EXERCISE DESCRIPTION >>
Nothing in the records below should be altered when they are retyped.

THE RECORDS >>
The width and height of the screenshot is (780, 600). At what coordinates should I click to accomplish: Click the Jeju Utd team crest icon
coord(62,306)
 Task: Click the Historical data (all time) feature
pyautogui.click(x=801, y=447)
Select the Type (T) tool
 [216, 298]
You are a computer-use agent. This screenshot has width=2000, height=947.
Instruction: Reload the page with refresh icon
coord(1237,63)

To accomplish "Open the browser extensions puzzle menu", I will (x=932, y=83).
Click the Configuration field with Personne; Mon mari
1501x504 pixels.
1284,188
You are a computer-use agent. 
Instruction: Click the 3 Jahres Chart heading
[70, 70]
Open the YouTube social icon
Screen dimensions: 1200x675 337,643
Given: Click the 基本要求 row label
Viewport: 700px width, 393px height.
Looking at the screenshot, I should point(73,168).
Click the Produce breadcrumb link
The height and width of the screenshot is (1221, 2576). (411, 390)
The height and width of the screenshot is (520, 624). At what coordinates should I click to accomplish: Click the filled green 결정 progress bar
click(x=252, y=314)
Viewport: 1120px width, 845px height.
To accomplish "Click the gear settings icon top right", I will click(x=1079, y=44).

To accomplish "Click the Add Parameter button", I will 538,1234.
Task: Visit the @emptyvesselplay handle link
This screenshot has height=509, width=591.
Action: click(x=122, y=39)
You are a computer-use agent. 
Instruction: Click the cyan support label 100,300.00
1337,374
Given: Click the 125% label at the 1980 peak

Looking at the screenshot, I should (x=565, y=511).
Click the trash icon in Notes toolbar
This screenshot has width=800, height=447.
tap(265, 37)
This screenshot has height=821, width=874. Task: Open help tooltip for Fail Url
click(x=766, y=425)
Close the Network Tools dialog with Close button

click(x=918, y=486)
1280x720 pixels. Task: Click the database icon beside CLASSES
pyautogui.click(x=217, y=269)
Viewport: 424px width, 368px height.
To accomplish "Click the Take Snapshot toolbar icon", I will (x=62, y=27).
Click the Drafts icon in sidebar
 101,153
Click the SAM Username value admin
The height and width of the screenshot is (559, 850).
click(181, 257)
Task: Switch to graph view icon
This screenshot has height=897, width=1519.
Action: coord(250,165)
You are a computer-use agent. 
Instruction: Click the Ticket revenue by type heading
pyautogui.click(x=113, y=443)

OUTPUT BELOW >>
The width and height of the screenshot is (780, 600). At what coordinates should I click to accomplish: Click the Jeju Utd team crest icon
coord(62,306)
 Task: Click the Historical data (all time) feature
pyautogui.click(x=801, y=447)
Select the Type (T) tool
 [216, 298]
You are a computer-use agent. This screenshot has width=2000, height=947.
Instruction: Reload the page with refresh icon
coord(1237,63)

To accomplish "Open the browser extensions puzzle menu", I will (x=932, y=83).
Click the Configuration field with Personne; Mon mari
1501x504 pixels.
1284,188
You are a computer-use agent. 
Instruction: Click the 3 Jahres Chart heading
[70, 70]
Open the YouTube social icon
Screen dimensions: 1200x675 337,643
Given: Click the 基本要求 row label
Viewport: 700px width, 393px height.
Looking at the screenshot, I should point(73,168).
Click the Produce breadcrumb link
The height and width of the screenshot is (1221, 2576). (411, 390)
The height and width of the screenshot is (520, 624). At what coordinates should I click to accomplish: Click the filled green 결정 progress bar
click(x=252, y=314)
Viewport: 1120px width, 845px height.
To accomplish "Click the gear settings icon top right", I will click(x=1079, y=44).

To accomplish "Click the Add Parameter button", I will 538,1234.
Task: Visit the @emptyvesselplay handle link
This screenshot has height=509, width=591.
Action: click(x=122, y=39)
You are a computer-use agent. 
Instruction: Click the cyan support label 100,300.00
1337,374
Given: Click the 125% label at the 1980 peak

Looking at the screenshot, I should (x=565, y=511).
Click the trash icon in Notes toolbar
This screenshot has width=800, height=447.
tap(265, 37)
This screenshot has height=821, width=874. Task: Open help tooltip for Fail Url
click(x=766, y=425)
Close the Network Tools dialog with Close button

click(x=918, y=486)
1280x720 pixels. Task: Click the database icon beside CLASSES
pyautogui.click(x=217, y=269)
Viewport: 424px width, 368px height.
To accomplish "Click the Take Snapshot toolbar icon", I will (x=62, y=27).
Click the Drafts icon in sidebar
 101,153
Click the SAM Username value admin
The height and width of the screenshot is (559, 850).
click(181, 257)
Task: Switch to graph view icon
This screenshot has height=897, width=1519.
Action: coord(250,165)
You are a computer-use agent. 
Instruction: Click the Ticket revenue by type heading
pyautogui.click(x=113, y=443)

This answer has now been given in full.